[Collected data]

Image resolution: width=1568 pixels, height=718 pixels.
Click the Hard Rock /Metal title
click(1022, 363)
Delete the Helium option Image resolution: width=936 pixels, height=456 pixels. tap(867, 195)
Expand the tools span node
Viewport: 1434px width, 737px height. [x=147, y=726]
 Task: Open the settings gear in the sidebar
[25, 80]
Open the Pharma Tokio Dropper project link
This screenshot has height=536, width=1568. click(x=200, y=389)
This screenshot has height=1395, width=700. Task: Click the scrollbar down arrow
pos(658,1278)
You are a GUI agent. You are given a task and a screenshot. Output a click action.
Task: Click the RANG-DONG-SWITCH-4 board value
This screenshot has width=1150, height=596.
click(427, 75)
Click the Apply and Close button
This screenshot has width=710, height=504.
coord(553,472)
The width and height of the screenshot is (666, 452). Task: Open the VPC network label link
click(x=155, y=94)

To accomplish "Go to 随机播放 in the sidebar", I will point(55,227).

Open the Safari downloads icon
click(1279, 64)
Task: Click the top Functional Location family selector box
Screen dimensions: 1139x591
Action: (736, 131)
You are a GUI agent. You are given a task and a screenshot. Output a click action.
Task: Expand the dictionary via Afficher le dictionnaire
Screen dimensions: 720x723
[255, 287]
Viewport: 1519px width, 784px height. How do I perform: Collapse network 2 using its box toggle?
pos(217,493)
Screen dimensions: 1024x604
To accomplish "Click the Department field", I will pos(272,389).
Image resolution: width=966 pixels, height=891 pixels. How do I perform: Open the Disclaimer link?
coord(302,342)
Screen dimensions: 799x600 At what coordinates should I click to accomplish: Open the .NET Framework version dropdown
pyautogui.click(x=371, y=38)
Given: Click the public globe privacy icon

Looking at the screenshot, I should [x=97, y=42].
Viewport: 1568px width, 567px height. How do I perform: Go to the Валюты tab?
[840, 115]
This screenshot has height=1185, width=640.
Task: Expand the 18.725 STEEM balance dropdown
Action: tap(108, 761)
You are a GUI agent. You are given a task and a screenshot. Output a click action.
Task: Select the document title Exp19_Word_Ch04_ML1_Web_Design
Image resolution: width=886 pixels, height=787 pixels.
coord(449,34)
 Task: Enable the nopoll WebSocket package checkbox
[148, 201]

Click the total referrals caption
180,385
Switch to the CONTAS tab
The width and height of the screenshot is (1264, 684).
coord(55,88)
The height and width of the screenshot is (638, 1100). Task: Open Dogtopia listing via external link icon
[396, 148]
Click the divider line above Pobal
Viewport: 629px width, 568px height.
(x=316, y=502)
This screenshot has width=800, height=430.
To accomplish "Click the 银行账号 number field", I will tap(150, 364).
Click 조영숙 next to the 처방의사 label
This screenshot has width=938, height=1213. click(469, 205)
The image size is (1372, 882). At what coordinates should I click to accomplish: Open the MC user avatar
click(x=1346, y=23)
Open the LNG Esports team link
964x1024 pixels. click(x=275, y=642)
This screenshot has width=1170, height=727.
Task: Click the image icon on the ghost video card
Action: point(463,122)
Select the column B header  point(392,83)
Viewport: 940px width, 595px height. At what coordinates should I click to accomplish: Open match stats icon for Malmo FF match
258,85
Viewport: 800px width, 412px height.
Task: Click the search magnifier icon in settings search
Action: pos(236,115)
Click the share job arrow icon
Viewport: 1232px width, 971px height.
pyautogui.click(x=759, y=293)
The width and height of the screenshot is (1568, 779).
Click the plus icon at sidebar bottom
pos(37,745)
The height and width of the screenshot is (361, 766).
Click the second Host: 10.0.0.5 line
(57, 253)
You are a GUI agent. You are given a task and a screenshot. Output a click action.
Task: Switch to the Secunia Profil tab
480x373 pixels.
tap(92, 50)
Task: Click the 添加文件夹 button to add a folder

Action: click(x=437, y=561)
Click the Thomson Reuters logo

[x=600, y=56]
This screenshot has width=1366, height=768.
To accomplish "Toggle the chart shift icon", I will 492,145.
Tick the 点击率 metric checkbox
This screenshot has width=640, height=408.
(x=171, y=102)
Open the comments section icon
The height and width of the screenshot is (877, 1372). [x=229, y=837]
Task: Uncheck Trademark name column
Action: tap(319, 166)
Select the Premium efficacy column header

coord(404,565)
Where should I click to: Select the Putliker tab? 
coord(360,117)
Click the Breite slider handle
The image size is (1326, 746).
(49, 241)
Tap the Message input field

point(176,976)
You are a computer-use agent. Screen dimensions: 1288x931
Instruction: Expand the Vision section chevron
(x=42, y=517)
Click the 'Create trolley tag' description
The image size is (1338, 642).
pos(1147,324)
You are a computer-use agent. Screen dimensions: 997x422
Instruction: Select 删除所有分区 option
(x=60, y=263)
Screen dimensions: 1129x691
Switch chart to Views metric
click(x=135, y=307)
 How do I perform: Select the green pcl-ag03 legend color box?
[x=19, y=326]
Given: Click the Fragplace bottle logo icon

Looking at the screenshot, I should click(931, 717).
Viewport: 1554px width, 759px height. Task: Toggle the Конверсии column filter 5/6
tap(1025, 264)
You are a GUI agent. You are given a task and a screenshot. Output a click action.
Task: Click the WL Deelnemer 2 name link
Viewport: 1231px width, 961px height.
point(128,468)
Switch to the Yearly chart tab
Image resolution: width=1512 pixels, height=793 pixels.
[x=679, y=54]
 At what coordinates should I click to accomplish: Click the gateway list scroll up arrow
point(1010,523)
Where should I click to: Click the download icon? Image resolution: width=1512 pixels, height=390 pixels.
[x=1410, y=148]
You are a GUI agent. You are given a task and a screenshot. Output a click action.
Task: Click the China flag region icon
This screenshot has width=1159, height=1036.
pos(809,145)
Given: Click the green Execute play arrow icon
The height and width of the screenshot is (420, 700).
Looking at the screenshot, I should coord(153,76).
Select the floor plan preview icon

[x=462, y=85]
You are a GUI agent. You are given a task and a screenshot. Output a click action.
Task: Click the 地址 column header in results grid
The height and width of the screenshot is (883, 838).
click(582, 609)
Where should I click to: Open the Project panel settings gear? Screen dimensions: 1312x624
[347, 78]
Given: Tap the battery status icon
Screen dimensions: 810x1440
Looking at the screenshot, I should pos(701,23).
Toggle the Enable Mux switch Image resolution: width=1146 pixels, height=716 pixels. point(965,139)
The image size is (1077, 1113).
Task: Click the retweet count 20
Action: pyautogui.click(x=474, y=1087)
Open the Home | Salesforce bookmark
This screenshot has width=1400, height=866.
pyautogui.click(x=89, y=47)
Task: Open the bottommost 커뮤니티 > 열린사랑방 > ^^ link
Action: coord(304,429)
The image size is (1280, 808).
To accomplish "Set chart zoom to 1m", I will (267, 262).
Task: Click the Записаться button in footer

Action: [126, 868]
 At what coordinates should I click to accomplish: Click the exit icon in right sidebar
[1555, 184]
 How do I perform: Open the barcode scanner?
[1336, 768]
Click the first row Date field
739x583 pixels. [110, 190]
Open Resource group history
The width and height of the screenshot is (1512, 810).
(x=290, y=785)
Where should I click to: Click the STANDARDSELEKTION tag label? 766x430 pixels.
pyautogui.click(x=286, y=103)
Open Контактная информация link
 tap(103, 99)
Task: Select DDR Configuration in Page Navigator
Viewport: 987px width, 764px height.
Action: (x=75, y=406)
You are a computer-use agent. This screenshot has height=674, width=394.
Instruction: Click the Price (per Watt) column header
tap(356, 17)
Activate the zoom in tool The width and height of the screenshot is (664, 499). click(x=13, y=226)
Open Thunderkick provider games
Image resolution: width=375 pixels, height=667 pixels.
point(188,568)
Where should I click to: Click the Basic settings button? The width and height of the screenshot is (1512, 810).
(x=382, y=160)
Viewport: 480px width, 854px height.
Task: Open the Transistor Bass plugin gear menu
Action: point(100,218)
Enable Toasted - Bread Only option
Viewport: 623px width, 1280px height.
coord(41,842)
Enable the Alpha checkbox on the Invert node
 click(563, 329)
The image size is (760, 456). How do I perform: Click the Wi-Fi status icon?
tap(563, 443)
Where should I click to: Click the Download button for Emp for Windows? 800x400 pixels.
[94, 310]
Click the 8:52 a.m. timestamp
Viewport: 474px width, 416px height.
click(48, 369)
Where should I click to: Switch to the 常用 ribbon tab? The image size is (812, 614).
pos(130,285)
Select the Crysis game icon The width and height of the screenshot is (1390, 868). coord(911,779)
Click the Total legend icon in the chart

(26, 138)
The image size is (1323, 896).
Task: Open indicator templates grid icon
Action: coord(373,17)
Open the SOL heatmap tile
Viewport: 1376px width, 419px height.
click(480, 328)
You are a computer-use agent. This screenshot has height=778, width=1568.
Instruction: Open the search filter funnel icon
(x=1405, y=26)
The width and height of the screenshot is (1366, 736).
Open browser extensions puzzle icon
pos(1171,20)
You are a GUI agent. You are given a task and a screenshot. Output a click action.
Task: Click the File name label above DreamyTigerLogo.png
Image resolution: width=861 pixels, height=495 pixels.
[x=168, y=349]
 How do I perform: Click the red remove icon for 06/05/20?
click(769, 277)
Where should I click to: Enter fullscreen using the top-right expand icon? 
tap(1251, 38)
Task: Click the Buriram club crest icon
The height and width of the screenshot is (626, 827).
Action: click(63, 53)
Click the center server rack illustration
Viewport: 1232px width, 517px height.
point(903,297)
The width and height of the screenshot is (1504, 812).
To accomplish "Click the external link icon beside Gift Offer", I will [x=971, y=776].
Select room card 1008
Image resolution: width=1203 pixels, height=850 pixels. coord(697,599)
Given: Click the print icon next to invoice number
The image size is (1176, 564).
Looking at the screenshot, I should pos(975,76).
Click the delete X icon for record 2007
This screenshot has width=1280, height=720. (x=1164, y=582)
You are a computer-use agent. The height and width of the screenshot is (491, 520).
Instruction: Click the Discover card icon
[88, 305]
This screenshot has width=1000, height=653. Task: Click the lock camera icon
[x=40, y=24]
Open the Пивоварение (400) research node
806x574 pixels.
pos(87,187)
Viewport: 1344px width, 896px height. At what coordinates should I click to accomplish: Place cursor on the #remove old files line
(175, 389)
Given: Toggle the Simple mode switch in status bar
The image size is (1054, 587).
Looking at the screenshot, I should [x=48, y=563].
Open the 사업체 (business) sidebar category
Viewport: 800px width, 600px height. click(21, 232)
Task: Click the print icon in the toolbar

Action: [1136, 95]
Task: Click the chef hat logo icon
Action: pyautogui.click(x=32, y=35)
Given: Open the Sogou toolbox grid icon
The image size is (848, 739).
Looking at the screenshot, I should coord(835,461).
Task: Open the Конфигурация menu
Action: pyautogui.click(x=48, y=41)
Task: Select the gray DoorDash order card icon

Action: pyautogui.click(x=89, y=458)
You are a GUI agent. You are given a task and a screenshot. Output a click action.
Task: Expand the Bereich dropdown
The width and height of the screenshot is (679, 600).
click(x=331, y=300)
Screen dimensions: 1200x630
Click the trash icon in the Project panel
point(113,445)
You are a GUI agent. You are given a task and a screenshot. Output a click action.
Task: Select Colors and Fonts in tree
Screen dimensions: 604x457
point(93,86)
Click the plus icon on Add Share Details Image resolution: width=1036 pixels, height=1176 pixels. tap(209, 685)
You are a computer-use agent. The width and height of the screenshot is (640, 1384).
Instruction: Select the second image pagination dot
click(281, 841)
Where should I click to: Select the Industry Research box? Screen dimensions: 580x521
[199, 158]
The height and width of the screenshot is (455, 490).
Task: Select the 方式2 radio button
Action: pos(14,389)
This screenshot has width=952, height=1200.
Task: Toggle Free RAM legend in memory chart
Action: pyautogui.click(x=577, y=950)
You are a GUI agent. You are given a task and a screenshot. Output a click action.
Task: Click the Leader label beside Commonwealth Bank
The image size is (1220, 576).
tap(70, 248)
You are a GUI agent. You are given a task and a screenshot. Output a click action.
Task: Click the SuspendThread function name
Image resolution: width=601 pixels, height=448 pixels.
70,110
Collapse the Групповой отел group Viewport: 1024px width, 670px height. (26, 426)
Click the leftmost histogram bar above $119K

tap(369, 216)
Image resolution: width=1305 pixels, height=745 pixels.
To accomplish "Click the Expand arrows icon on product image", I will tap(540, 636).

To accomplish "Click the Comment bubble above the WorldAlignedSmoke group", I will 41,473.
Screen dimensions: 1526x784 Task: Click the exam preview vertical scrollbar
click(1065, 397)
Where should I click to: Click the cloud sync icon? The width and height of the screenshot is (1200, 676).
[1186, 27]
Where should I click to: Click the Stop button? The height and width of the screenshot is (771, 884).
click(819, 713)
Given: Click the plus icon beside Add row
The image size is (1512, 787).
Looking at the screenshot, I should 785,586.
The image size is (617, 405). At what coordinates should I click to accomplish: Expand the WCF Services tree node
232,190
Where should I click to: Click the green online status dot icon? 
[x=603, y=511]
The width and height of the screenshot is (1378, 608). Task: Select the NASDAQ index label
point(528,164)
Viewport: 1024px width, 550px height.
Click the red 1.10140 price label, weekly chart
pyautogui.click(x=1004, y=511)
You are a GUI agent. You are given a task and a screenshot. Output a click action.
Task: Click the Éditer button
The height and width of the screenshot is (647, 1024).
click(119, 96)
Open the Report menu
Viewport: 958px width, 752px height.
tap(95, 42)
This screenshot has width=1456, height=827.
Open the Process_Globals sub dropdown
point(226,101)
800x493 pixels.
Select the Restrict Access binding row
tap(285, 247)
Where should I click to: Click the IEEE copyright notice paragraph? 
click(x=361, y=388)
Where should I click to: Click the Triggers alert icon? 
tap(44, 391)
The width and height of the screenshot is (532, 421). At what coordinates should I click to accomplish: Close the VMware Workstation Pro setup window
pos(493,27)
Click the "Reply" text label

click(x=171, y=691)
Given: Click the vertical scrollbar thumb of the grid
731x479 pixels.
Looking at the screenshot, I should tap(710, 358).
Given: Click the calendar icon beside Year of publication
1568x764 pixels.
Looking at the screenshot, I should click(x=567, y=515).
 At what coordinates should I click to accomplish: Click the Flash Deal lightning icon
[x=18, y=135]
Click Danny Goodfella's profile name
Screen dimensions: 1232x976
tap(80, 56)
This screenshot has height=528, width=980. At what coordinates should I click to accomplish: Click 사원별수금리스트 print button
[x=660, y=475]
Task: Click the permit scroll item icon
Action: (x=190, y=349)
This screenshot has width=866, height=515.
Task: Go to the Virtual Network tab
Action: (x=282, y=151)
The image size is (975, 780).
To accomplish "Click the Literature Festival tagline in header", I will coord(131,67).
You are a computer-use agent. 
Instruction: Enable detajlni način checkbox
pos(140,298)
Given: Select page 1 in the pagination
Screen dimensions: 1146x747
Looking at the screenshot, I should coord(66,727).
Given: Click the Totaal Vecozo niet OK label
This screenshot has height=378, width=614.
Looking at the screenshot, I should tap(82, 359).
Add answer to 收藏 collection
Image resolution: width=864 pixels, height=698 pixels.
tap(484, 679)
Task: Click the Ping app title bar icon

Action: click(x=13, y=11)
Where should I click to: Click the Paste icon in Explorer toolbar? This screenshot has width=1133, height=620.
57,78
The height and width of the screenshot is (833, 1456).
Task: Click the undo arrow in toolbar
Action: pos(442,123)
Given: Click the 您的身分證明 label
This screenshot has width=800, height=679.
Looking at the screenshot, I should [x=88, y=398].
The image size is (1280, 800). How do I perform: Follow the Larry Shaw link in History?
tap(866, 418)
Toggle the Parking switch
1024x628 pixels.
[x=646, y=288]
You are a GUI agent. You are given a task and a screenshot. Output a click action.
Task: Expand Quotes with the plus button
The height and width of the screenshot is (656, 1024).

* YOUR TASK:
Extract from the records above the lines from the one containing "Switch to the CONTAS tab" to the one containing "You are a computer-use agent. Screen dimensions: 1288x931", both lines included, exactly as they appear and with nothing else.

* FINISHED EXERCISE:
Switch to the CONTAS tab
The width and height of the screenshot is (1264, 684).
coord(55,88)
The height and width of the screenshot is (638, 1100). Task: Open Dogtopia listing via external link icon
[396, 148]
Click the divider line above Pobal
Viewport: 629px width, 568px height.
(x=316, y=502)
This screenshot has width=800, height=430.
To accomplish "Click the 银行账号 number field", I will tap(150, 364).
Click 조영숙 next to the 처방의사 label
This screenshot has width=938, height=1213. click(469, 205)
The image size is (1372, 882). At what coordinates should I click to accomplish: Open the MC user avatar
click(x=1346, y=23)
Open the LNG Esports team link
964x1024 pixels. click(x=275, y=642)
This screenshot has width=1170, height=727.
Task: Click the image icon on the ghost video card
Action: point(463,122)
Select the column B header  point(392,83)
Viewport: 940px width, 595px height. At what coordinates should I click to accomplish: Open match stats icon for Malmo FF match
258,85
Viewport: 800px width, 412px height.
Task: Click the search magnifier icon in settings search
Action: pos(236,115)
Click the share job arrow icon
Viewport: 1232px width, 971px height.
pyautogui.click(x=759, y=293)
The width and height of the screenshot is (1568, 779).
Click the plus icon at sidebar bottom
pos(37,745)
The height and width of the screenshot is (361, 766).
Click the second Host: 10.0.0.5 line
(57, 253)
You are a GUI agent. You are given a task and a screenshot. Output a click action.
Task: Switch to the Secunia Profil tab
480x373 pixels.
tap(92, 50)
Task: Click the 添加文件夹 button to add a folder

Action: click(x=437, y=561)
Click the Thomson Reuters logo

[x=600, y=56]
This screenshot has width=1366, height=768.
To accomplish "Toggle the chart shift icon", I will 492,145.
Tick the 点击率 metric checkbox
This screenshot has width=640, height=408.
(x=171, y=102)
Open the comments section icon
The height and width of the screenshot is (877, 1372). [x=229, y=837]
Task: Uncheck Trademark name column
Action: tap(319, 166)
Select the Premium efficacy column header

coord(404,565)
Where should I click to: Select the Putliker tab? 
coord(360,117)
Click the Breite slider handle
The image size is (1326, 746).
(49, 241)
Tap the Message input field

point(176,976)
You are a computer-use agent. Screen dimensions: 1288x931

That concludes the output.